Indexed visuals use the "paint-by-number" concept: each pixel value is an integer that indexes a table of colors. So 0 may represent black, 1 may represent pink, 2 may represent blue, etc. These visuals can be either static color or pseudo color.
Static color visuals are those in which you cannot change the actual colors that the indexes correspond to. Remember the old CGA cards with four fixed colors in graphics mode? These could be considered of the static color type. Pseudo color visuals are those in which you can change the actual colors that the indexes correspond to. Each index maps to an RGB triplet that defines the color that will be displayed on the screen. You can change these RGB triplets for each index. Pseudo color visuals are very common in graphics cards. Graphics cards with 256 colors that you can change, for example, VGA cards, are of the pseudo color type.

Item position entries
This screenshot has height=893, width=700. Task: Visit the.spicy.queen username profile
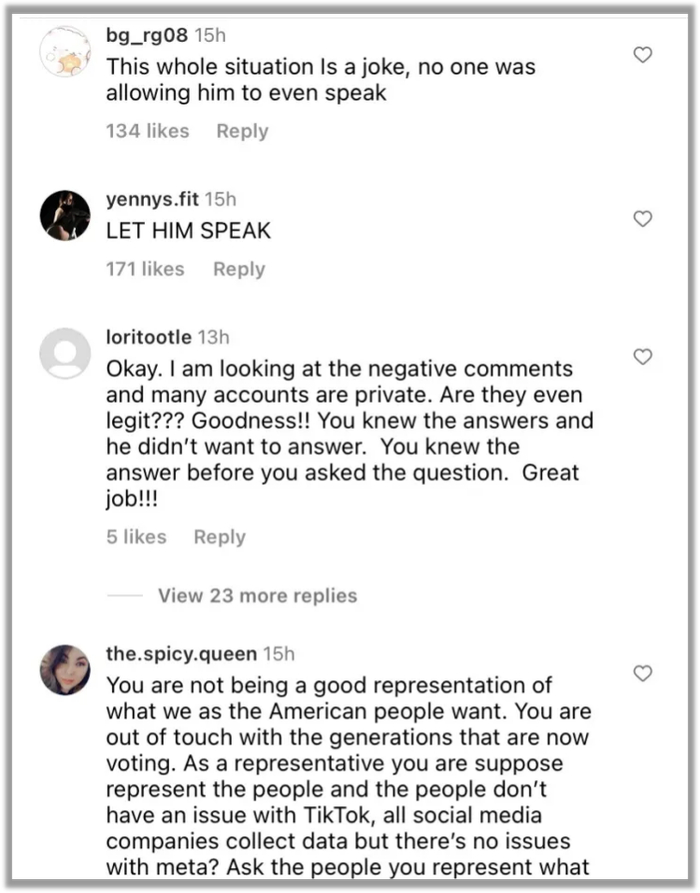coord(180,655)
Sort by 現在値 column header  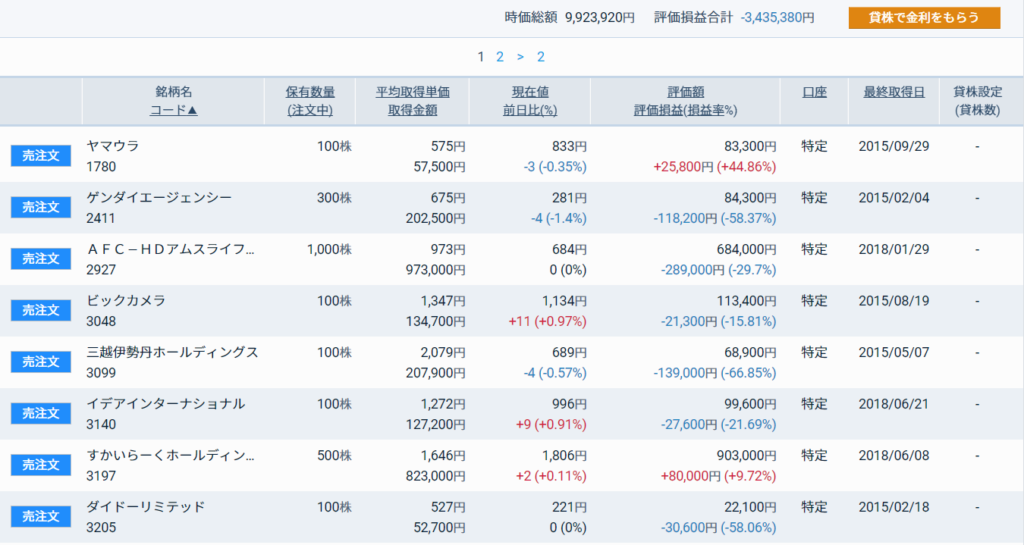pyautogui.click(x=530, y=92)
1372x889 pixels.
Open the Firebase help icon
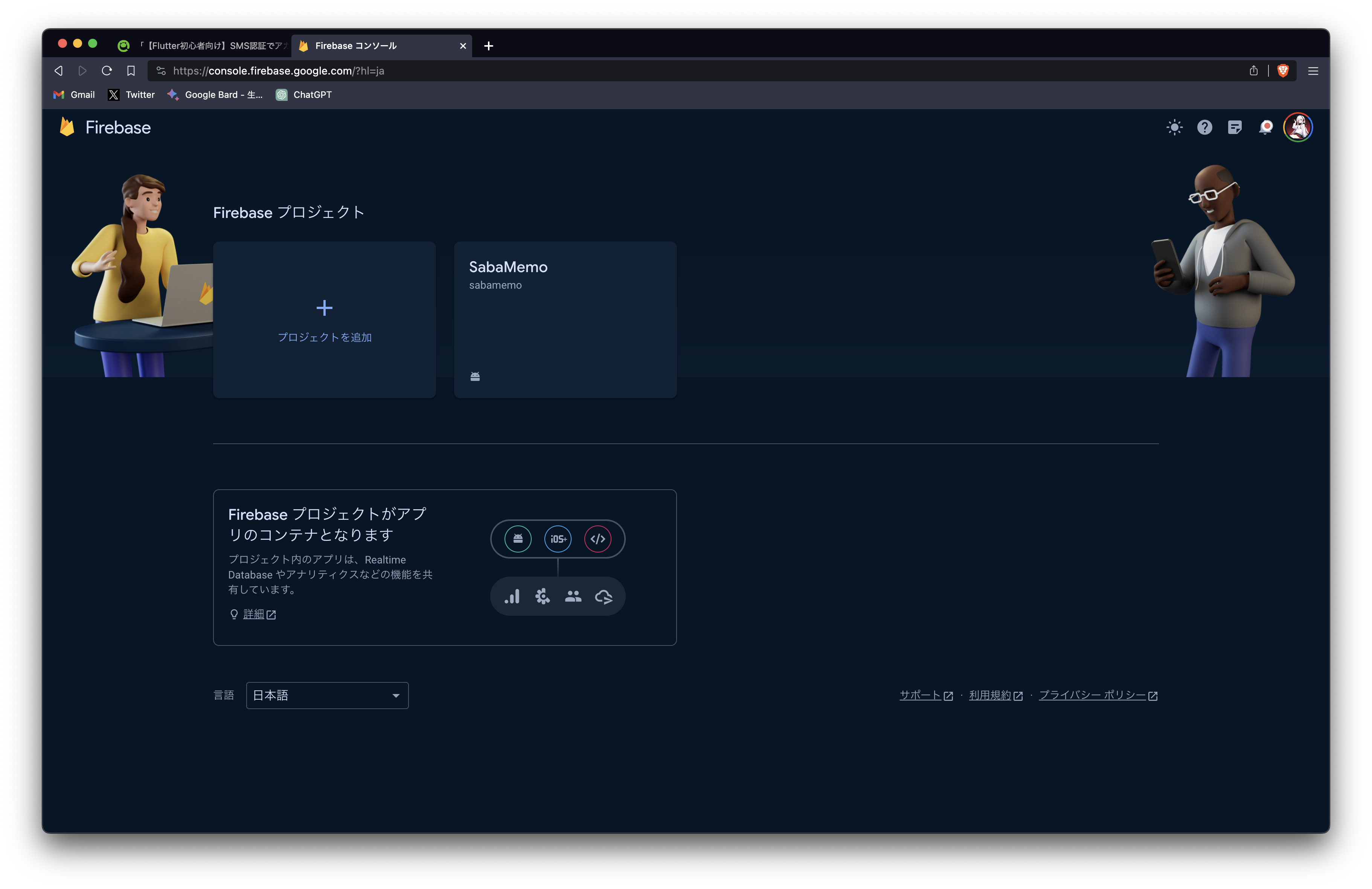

Objectives:
1. In the text on indexed visuals, how many fixed colors did the old CGA cards have in graphics mode?
2. Reproduce the text on indexed visuals word for word from "Indexed visuals use" to "pseudo color type.".

Solved problems:
1. Four.

2.
Indexed visuals use the "paint-by-number" concept: each pixel value is an integer that indexes a table of colors. So 0 may represent black, 1 may represent pink, 2 may represent blue, etc. These visuals can be either static color or pseudo color.
Static color visuals are those in which you cannot change the actual colors that the indexes correspond to. Remember the old CGA cards with four fixed colors in graphics mode? These could be considered of the static color type. Pseudo color visuals are those in which you can change the actual colors that the indexes correspond to. Each index maps to an RGB triplet that defines the color that will be displayed on the screen. You can change these RGB triplets for each index. Pseudo color visuals are very common in graphics cards. Graphics cards with 256 colors that you can change, for example, VGA cards, are of the pseudo color type.